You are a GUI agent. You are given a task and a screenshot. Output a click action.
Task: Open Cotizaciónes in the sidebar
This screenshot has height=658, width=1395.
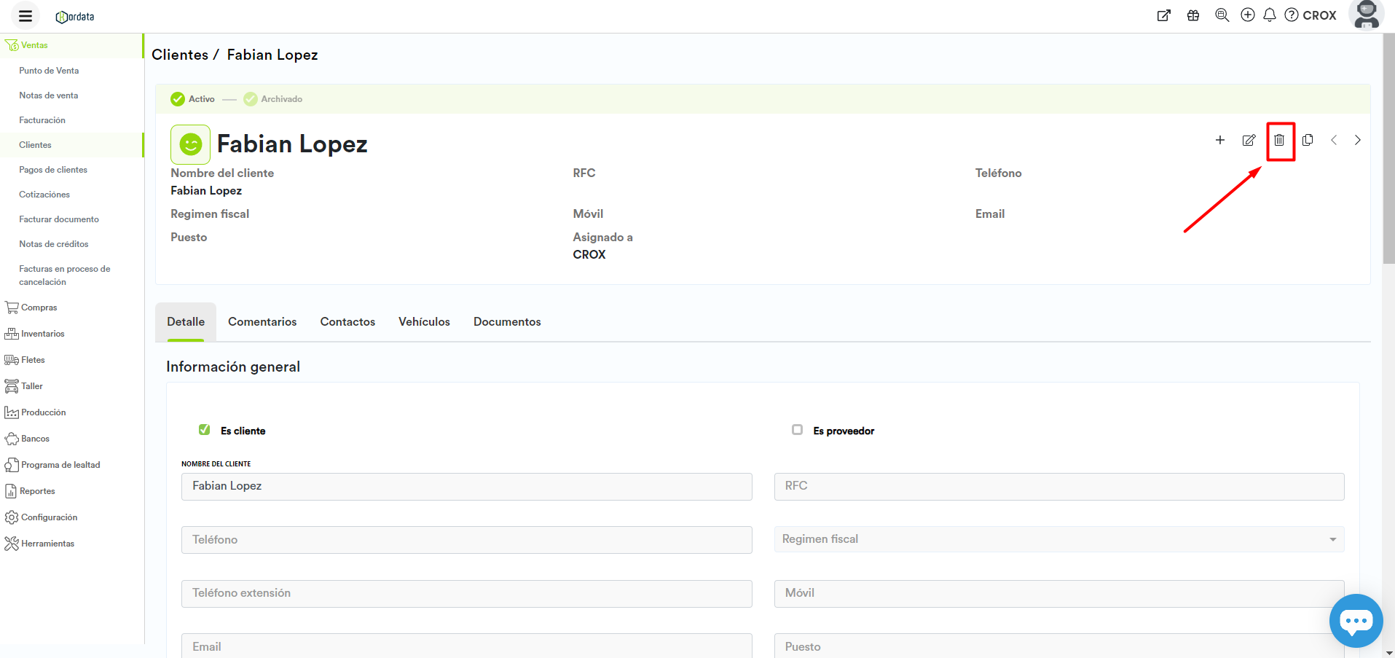coord(44,195)
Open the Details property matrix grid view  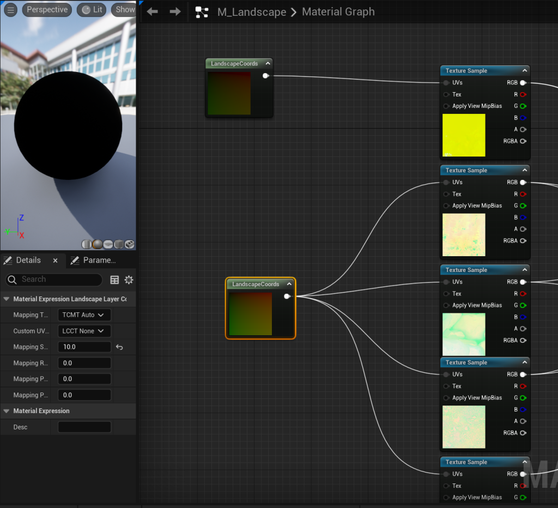(114, 280)
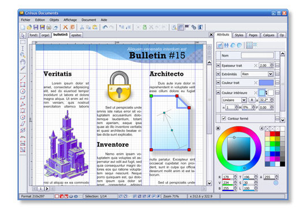
Task: Select the arrow selection tool
Action: point(23,36)
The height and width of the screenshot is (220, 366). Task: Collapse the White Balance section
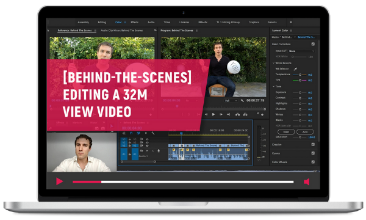(273, 63)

────────

> **TASK BRIEF**: Exactly the lines from the line with "The height and" through the last line of the listing, both included, should be extracted, and the pictures left behind.

> **TASK ANSWER**:
The height and width of the screenshot is (220, 366). Task: Collapse the White Balance section
(273, 63)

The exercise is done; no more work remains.